Europe

Le gouvernement britannique a annoncé lundi un coup de pouce pour les salaires d'un million de fonctionnaires, un dernier geste en leur faveur de la part de Theresa May et de son ministre des Finances sur le départ.

Les enseignants, les soldats, les médecins hospitaliers et les policiers vont voir leur salaire augmenter cette année plus vite que l'inflation, qui évolue actuellement au rythme de 2% par an, a annoncé le Trésor dans un communiqué.

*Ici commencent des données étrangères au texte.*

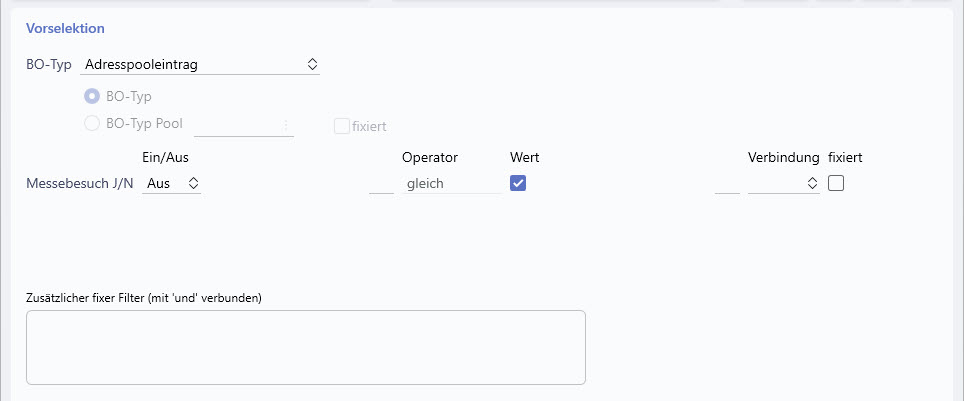
Task: Open the BO-Typ dropdown showing Adresspooleintrag
Action: coord(200,65)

Les hausses seront variables selon les métiers. Un enseignant moyen verra sa paie augmenter de 2,75%, soit un millier de livres par an (1.115 euros), un caporal de l'armée gagnera 2,9% de plus soit 995 livres annuelles supplémentaires. Les policiers gagneront 2,5% soit jusqu'à 978 livres annuelles de plus et les médecins hospitaliers 1.500 livres de plus en moyenne par an (1.670 euros).

Le gouvernement avait mis fin en 2017 au plafond de 1% par an imposé depuis 2013 aux hausses de salaires des fonctionnaires, dont les rémunérations avaient été tout simplement gelées entre 2010 et 2012. Le tout s'inscrivait dans le cadre de la politique d'austérité mis en place par les conservateurs à leur retour au pouvoir en 2010, afin de réduire le déficit public.

La situation des comptes publics s'est améliorée depuis, le déficit de l'Etat atteignant son plus bas niveau en 17 ans lors du dernier exercice budgétaire 2018-2019 d'après l'Office des statistiques nationales (ONS). Sans mettre un terme à leur sourcilleux contrôle des dépenses, les autorités ont néanmoins légèrement desserré les cordons de la bourse dernièrement.

"En 2017 nous avons mis un terme au plafond des salaires dans le secteur public et je suis contente de pouvoir aller plus loin aujourd'hui en accordant une hausse de salaire supérieure à l'inflation à près d'un million de fonctionnaires dévoués", a expliqué la Première ministre Theresa May.

Il s'agit de l'une de ses dernières annonces depuis le 10, Downing Street qu'elle va quitter mercredi après avoir échoué à faire adopter par les députés l'accord sur le Brexit négocié par son gouvernement avec Bruxelles.

Son ministre des Finances, Philip Hammond, a lui aussi annoncé qu'il allait partir à l'occasion de ce changement à la tête du gouvernement. Sauf énorme surprise, le prochain Premier ministre sera Boris Johnson, un Brexiter convaincu qui envisage un Brexit abrupt que M. Hammond considère comme inacceptable car nuisible à l'économie britannique.